En effet, la Serpentarde qui s'était levée depuis le début de sa conversation secrète avec la vice-directrice avait un regard de tueur. La conclusion de sa conversation avec McGonagall n'avait pas dû être en sa faveur. McGonagall qui parut remarquer que tous les regards étaient posés sur elle puisqu'elle cessa d'intimider Amélia Avery avec son regard tranchant pour se retourner vers le reste des élèves :
« Bien. Comme personne n'a l'air attentif je ne vois pas pourquoi j'attendrai pour vous le dire. Gryffondor perdra bien 50 points mais pas plus de points ne seront retirés. Les bêtises d'une minorité ne doivent pas impacter négativement les efforts des autres. Cependant, insista McGonagall en lançant à un regard menaçant à l'ensemble des étudiants, les comportements irrespectueux et abusifs sont intolérables à Poudlard. Olsen, un mois de retenue. Ravencrest, deux semaines. Brown et Banerjee, une semaine.

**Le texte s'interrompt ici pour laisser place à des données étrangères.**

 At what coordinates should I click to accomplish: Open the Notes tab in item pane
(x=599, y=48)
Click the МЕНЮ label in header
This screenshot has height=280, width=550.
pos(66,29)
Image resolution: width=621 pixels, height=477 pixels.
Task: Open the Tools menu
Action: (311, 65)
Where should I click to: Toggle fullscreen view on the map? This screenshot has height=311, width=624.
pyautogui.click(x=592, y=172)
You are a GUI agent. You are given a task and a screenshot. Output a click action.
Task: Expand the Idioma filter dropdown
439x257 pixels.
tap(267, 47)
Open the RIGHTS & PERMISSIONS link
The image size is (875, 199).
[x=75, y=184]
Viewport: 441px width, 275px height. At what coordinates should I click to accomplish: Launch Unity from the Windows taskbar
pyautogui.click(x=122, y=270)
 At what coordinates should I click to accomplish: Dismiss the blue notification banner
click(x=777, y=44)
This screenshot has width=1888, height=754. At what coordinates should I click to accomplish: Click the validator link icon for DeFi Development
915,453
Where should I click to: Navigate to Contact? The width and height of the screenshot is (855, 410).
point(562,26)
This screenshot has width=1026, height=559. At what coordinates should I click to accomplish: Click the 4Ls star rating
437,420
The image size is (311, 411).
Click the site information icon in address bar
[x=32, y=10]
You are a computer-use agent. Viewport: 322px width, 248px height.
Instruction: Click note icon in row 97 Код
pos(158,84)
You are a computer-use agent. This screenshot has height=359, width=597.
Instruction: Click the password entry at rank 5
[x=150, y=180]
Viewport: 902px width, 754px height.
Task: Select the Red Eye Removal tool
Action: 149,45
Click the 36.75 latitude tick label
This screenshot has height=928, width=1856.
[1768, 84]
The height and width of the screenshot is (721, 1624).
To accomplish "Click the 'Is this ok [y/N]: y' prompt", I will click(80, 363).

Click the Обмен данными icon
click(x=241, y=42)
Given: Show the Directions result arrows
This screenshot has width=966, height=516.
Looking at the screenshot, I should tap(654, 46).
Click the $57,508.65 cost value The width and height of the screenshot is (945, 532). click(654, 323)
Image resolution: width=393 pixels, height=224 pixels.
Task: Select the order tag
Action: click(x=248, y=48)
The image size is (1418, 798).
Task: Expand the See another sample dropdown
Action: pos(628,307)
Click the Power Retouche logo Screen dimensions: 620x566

— Attendez, quoi ?! la coupa Akash, exprimant exactement la pensée d'Eva.
— Il est clair que Miss Ravencrest n'était pas la seule à parler sur votre table.
— Mais, je— bégaya Akash avant qu'il ne réussisse à connecter son cerveau à sa bouche : Peut-être que j'avais besoin d'aide pour mes devoirs d'Arithmancie ! s'égosilla Akash en affichant l'air le plus outré possible.
Eva ne savait pas comment McGonagall le faisait mais elle arrivait à communiquer avec juste l'expression de ses yeux qu'Akash était un véritable idiot. En même temps, il le faisait exprès ou quoi ?! De l'arithmancie ? Il n'était même pas inscrit au cours d'arithmancie !
(Au grand dam de ses parents. Faire hériter leur boutique à leur fils qui disait qu'il n'avait pas besoin de savoir faire les comptes ? Un désastre qui ne tarderait pas à arriver.)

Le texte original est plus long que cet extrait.